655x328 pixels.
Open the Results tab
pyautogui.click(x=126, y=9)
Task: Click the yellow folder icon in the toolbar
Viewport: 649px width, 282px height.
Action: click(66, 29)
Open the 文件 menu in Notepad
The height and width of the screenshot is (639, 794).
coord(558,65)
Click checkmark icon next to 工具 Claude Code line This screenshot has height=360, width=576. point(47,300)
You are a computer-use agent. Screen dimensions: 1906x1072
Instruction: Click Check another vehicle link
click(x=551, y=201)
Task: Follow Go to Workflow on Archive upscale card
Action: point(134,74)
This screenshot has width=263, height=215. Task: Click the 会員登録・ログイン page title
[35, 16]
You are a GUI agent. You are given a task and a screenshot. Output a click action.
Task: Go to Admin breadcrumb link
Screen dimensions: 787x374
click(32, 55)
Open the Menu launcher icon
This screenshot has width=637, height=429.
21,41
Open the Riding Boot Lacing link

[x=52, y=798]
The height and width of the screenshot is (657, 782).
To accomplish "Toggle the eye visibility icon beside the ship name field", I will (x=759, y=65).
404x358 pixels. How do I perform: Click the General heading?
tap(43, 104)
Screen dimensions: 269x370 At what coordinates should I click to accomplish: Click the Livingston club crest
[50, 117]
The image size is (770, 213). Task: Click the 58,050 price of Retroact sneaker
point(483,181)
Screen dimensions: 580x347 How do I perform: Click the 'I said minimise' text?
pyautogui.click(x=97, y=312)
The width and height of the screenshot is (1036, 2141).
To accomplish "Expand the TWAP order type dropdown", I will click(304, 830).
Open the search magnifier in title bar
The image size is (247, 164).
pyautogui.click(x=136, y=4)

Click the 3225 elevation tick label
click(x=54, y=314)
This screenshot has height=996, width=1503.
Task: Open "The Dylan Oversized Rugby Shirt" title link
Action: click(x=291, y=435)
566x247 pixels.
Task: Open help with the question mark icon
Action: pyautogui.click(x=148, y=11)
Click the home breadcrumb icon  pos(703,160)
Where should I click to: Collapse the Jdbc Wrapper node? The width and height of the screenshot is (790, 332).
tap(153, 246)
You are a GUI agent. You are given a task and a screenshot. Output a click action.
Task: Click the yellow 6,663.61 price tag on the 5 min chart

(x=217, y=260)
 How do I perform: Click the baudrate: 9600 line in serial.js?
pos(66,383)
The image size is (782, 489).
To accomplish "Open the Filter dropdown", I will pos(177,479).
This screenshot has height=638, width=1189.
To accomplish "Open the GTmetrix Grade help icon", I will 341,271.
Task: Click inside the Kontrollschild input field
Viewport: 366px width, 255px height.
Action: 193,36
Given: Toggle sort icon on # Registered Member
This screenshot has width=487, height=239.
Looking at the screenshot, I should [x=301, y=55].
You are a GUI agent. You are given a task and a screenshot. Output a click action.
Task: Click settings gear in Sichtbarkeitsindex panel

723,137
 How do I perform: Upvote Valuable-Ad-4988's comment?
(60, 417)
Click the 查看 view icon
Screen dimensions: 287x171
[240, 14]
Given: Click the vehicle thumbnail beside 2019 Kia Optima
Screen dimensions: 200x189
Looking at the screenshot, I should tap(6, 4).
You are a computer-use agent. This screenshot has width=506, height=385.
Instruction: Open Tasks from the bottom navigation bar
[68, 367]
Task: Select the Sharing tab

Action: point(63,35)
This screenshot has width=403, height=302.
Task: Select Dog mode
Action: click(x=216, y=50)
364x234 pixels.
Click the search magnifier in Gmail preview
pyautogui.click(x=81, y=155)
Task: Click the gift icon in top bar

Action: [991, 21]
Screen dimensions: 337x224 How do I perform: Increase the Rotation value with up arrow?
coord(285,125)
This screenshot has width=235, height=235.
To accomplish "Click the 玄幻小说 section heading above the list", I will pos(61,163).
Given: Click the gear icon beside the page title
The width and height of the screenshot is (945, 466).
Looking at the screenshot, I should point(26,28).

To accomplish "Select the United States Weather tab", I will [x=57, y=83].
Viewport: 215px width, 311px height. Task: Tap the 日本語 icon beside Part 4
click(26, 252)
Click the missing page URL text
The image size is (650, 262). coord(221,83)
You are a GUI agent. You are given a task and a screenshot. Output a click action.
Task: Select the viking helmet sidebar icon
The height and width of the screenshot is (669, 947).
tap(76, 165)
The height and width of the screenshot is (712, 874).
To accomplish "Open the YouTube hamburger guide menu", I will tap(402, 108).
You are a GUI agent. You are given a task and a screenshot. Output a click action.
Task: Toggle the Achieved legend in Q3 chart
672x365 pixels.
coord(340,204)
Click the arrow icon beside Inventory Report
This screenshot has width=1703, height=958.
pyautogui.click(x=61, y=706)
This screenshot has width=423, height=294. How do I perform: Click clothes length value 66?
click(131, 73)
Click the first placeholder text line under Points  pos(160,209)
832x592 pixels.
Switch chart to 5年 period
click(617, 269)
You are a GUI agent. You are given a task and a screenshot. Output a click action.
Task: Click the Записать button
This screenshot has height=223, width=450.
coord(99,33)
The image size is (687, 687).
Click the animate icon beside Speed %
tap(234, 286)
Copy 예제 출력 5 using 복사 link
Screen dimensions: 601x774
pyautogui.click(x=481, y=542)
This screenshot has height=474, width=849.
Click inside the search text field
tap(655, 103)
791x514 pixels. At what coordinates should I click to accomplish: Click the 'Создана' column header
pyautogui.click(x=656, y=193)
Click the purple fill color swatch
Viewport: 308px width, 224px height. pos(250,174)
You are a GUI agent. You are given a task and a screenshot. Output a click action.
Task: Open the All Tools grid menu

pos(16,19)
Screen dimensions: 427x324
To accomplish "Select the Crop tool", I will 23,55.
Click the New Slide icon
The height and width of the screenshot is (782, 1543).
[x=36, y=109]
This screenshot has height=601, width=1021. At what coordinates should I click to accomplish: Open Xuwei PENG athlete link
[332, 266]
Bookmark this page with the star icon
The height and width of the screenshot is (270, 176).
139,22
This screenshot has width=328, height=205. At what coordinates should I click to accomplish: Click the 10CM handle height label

§ **TASK GOAL**
Show each line in the listing above that has "Toggle".

§ **OUTPUT FOR THIS TASK**
To accomplish "Toggle the eye visibility icon beside the ship name field", I will (x=759, y=65).
Given: Toggle sort icon on # Registered Member
Task: Toggle the Achieved legend in Q3 chart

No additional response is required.